**WORK REQUIRED:**
The data below should be copied over with complete accuracy.

***** RECORDS SUPPLIED *****

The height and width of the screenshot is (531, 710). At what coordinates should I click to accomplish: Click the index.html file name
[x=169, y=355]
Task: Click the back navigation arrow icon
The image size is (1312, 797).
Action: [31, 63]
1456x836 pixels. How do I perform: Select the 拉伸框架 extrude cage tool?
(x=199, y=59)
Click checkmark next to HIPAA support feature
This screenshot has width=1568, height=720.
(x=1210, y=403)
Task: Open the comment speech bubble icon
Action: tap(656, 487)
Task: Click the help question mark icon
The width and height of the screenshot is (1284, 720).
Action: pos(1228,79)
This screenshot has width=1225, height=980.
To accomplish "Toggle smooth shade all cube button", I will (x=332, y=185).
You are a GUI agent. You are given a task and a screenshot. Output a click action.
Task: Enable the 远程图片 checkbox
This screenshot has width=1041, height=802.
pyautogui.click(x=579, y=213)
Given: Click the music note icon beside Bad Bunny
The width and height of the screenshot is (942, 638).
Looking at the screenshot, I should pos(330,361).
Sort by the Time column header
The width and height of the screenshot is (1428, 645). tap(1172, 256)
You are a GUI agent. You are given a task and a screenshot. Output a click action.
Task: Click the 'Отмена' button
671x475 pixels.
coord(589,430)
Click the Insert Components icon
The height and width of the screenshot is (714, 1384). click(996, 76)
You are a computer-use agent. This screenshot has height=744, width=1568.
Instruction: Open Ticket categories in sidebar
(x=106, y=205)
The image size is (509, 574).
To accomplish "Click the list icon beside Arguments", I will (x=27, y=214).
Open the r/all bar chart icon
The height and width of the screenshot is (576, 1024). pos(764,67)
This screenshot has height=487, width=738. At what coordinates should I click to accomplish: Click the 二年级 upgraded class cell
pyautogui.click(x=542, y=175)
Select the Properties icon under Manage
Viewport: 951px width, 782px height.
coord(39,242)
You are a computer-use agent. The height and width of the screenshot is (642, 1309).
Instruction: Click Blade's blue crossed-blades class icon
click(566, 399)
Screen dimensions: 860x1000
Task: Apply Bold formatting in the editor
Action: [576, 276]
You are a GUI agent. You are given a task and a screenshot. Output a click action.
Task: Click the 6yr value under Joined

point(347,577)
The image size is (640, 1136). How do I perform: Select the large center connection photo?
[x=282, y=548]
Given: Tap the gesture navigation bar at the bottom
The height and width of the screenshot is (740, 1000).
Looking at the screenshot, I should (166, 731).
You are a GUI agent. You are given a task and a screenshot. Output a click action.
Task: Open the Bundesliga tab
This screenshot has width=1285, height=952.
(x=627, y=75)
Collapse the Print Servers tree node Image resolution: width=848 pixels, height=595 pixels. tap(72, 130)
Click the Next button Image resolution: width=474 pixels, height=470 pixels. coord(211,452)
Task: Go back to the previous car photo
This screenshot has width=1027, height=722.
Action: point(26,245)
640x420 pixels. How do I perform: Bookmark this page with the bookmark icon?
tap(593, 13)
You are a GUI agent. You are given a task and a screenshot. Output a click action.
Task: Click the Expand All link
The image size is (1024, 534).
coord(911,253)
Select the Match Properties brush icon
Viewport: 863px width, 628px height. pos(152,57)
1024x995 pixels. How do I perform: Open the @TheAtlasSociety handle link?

*****

**WRITTEN RESPONSE:**
The height and width of the screenshot is (531, 710). At what coordinates should I click to accomplish: Click the index.html file name
[x=169, y=355]
Task: Click the back navigation arrow icon
The image size is (1312, 797).
Action: [31, 63]
1456x836 pixels. How do I perform: Select the 拉伸框架 extrude cage tool?
(x=199, y=59)
Click checkmark next to HIPAA support feature
This screenshot has width=1568, height=720.
(x=1210, y=403)
Task: Open the comment speech bubble icon
Action: tap(656, 487)
Task: Click the help question mark icon
The width and height of the screenshot is (1284, 720).
Action: pos(1228,79)
This screenshot has width=1225, height=980.
To accomplish "Toggle smooth shade all cube button", I will (x=332, y=185).
You are a GUI agent. You are given a task and a screenshot. Output a click action.
Task: Enable the 远程图片 checkbox
This screenshot has width=1041, height=802.
pyautogui.click(x=579, y=213)
Given: Click the music note icon beside Bad Bunny
The width and height of the screenshot is (942, 638).
Looking at the screenshot, I should pos(330,361).
Sort by the Time column header
The width and height of the screenshot is (1428, 645). tap(1172, 256)
You are a GUI agent. You are given a task and a screenshot. Output a click action.
Task: Click the 'Отмена' button
671x475 pixels.
coord(589,430)
Click the Insert Components icon
The height and width of the screenshot is (714, 1384). click(996, 76)
You are a computer-use agent. This screenshot has height=744, width=1568.
Instruction: Open Ticket categories in sidebar
(x=106, y=205)
The image size is (509, 574).
To accomplish "Click the list icon beside Arguments", I will (x=27, y=214).
Open the r/all bar chart icon
The height and width of the screenshot is (576, 1024). pos(764,67)
This screenshot has height=487, width=738. At what coordinates should I click to accomplish: Click the 二年级 upgraded class cell
pyautogui.click(x=542, y=175)
Select the Properties icon under Manage
Viewport: 951px width, 782px height.
coord(39,242)
You are a computer-use agent. The height and width of the screenshot is (642, 1309).
Instruction: Click Blade's blue crossed-blades class icon
click(566, 399)
Screen dimensions: 860x1000
Task: Apply Bold formatting in the editor
Action: [576, 276]
You are a GUI agent. You are given a task and a screenshot. Output a click action.
Task: Click the 6yr value under Joined

point(347,577)
The image size is (640, 1136). How do I perform: Select the large center connection photo?
[x=282, y=548]
Given: Tap the gesture navigation bar at the bottom
The height and width of the screenshot is (740, 1000).
Looking at the screenshot, I should (166, 731).
You are a GUI agent. You are given a task and a screenshot. Output a click action.
Task: Open the Bundesliga tab
This screenshot has width=1285, height=952.
(x=627, y=75)
Collapse the Print Servers tree node Image resolution: width=848 pixels, height=595 pixels. tap(72, 130)
Click the Next button Image resolution: width=474 pixels, height=470 pixels. coord(211,452)
Task: Go back to the previous car photo
This screenshot has width=1027, height=722.
Action: point(26,245)
640x420 pixels. How do I perform: Bookmark this page with the bookmark icon?
tap(593, 13)
You are a GUI agent. You are given a task and a screenshot. Output a click action.
Task: Click the Expand All link
The image size is (1024, 534).
coord(911,253)
Select the Match Properties brush icon
Viewport: 863px width, 628px height. pos(152,57)
1024x995 pixels. How do I perform: Open the @TheAtlasSociety handle link?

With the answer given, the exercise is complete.